Lost Civilizations: The Indus Valley
A twisting maze of bricks, the Indus Valley civilization has been classified as one of the greatest man-made wonders of the ancient world. From 2600 BC, the Indus civilization, now part of modern day Afghanistan and Pakistan, covered a remarkable 1.25 million kilometers of land, made up of mud brick cities and sophisticated villages. They even had their own drainage system and a booming jewelry and craft trade that passed through the settlements.
The Indus Valley people were pioneers in engineering, creating complex weight systems that enabled greater trade options. At the center of the Indus Valley lay the impressive Mohenjo-daro; one of the world’s largest early urban settlements with what historians believe to be a population in excess of five million people.
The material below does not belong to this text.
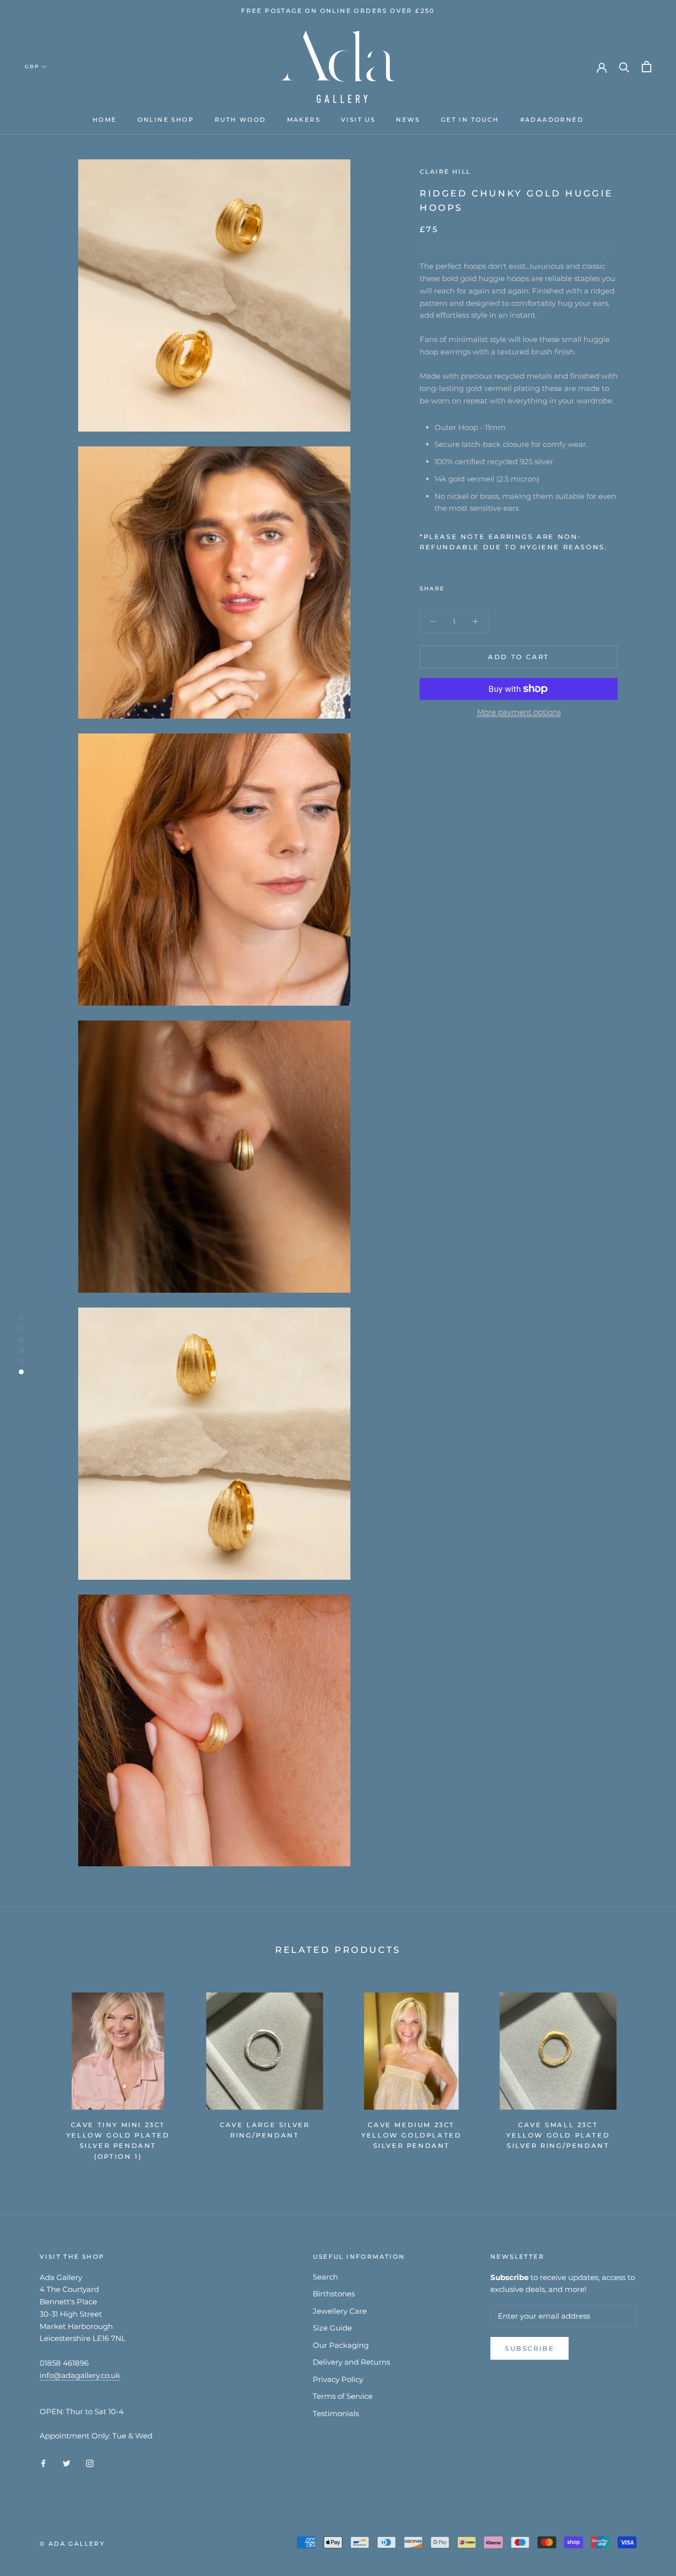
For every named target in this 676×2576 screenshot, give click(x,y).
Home (105, 119)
Using their own script to communicate and record their history, large amounts of writing have yet to be deciphered, and their secret methods of carving and metallurgy remain hidden. However, archeologists discovered a wealth of beautiful Indus Valley seals in the ruins that they believe were used to stamp clay onto trade packages, almost like an early form of postage. With some artifacts still buried beneath the bricks, the Indus Valley may hold even more treasures yet to be discovered.
Unfortunately, the Mohenjo-daro and other settlements were abandoned in the 19th century BCE, and it wasn’t until 1922 that the ruins were rediscovered by modern day archeologists, along with artifacts like these spearheads. Again, the reason why the Indus Valley people left is unclear, however one theory is that invasion from Indo-European tribes forced them out.